Il bando è previsto in due fasi:

Fase 1 – Febbraio/Giugno 2020

Per la Fase 1 del bando si richiede ai soggetti candidati la presentazione di un piano d’innovazione pluriennale del proprio ente nell’ambito della gestione e/o della valorizzazione, che comprenda un’analisi as is delle risorse tecnologiche, delle risorse umane e dell’efficienza in un presidio o funzione, individui una prospettiva strategica volta a rispondere ad un bisogno negli ambiti sopra indicati, nonché le azioni e gli strumenti innovativi attivabili per dare risposta a tale esigenza.
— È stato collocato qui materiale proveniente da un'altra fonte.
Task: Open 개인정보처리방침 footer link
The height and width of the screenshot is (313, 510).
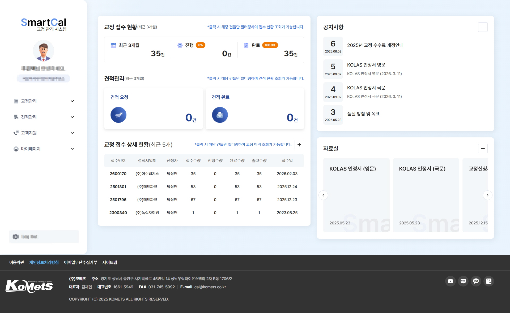Action: point(44,262)
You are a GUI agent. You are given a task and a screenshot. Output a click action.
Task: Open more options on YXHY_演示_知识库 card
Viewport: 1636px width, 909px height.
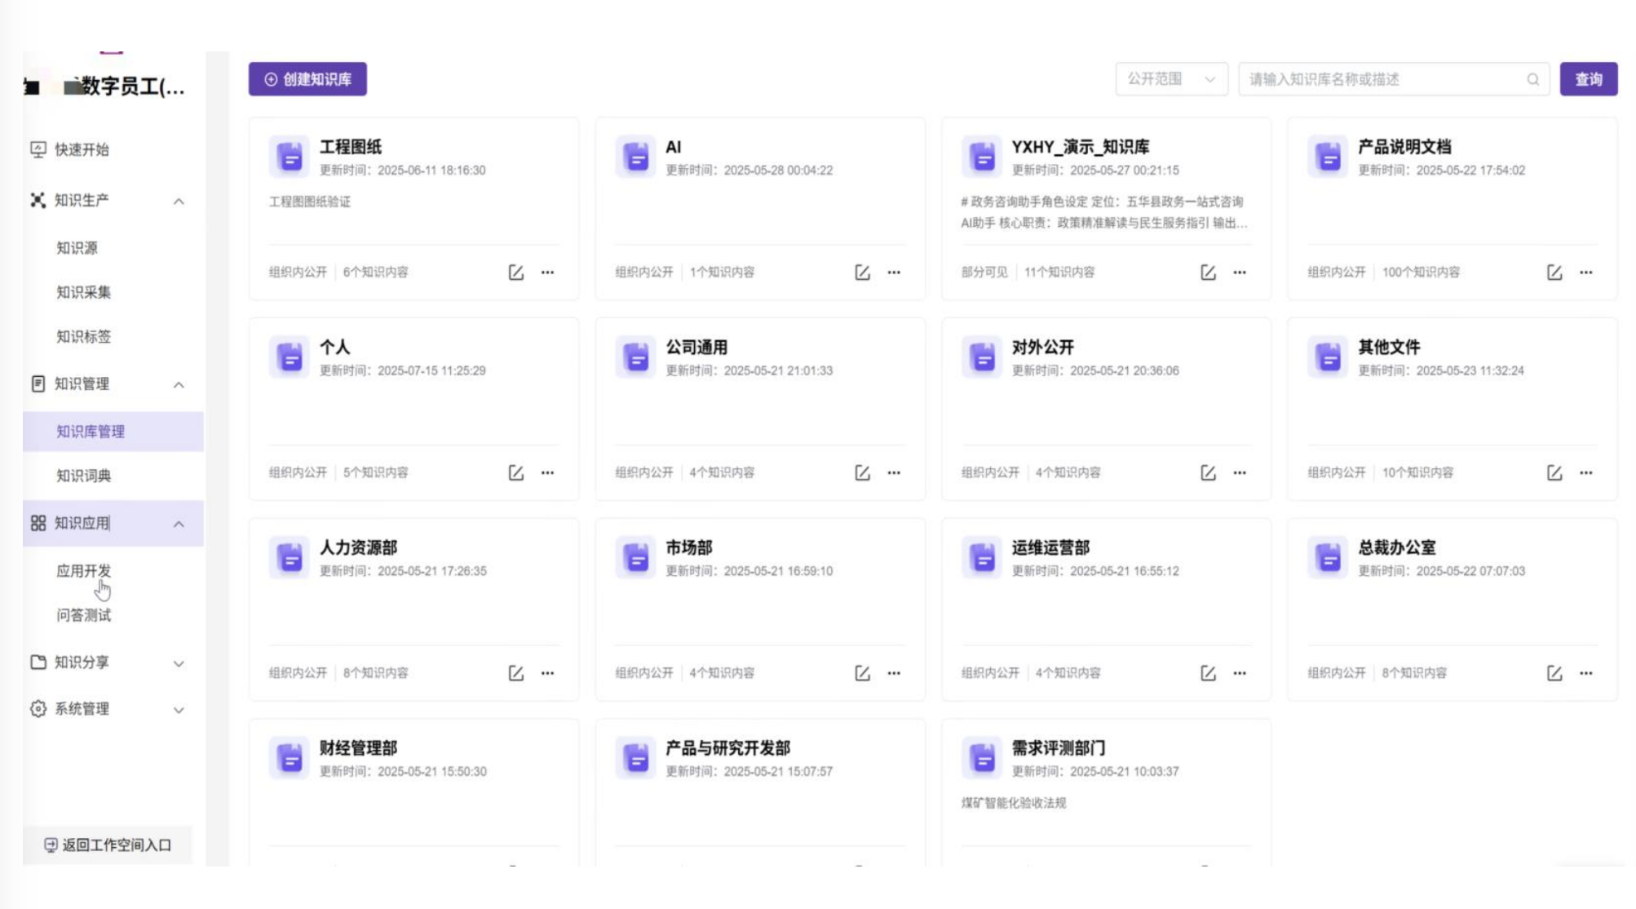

Fase 2 – Luglio/Novembre 2020

La Fase 2 richiede la candidatura di un progetto esecutivo individuato nell’ambito del piano dell’innovazione proposto, comprensivo delle attività di sviluppo delle competenze necessarie alla sua attuazione e dell’implementazione delle relative tecnologie abilitanti. Potranno accedere alla Fase 2 e compilare la relativa richiesta solo gli enti selezionati nella Fase 1.

Sono ammessi al bando gli enti così come indicati in dettaglio nel documento “Linee applicative del Regolamento per le Attività Istituzionali” presente sul sito web della Fondazione Compagnia di San Paolo. In particolare, il bando è rivolto agli enti culturali del Piemonte, della Liguria e della Valle d’Aosta, che gestiscono in maniera stabile e continuativa da almeno 5 anni, beni e/o attività culturali (musei, spazi espositivi, teatri, complessi monumentali, fortezze, ville, palazzi, spazi performativi…). Fra questi, possono partecipare al presente bando enti che hanno già rapporti in essere con la Fondazione Compagnia di San Paolo, compresi gli Enti partecipati e coloro che ricevono un Sostegno delle Attività Istituzionali (SAI).

Per la Fase 1, la scadenza di presentazione delle candidature è fissata alle ore 12 di giovedì 30 aprile 2020.

Per la Fase 2, la scadenza di presentazione dei progetti è fissata alle ore 12 di mercoledì 30 settembre 2020.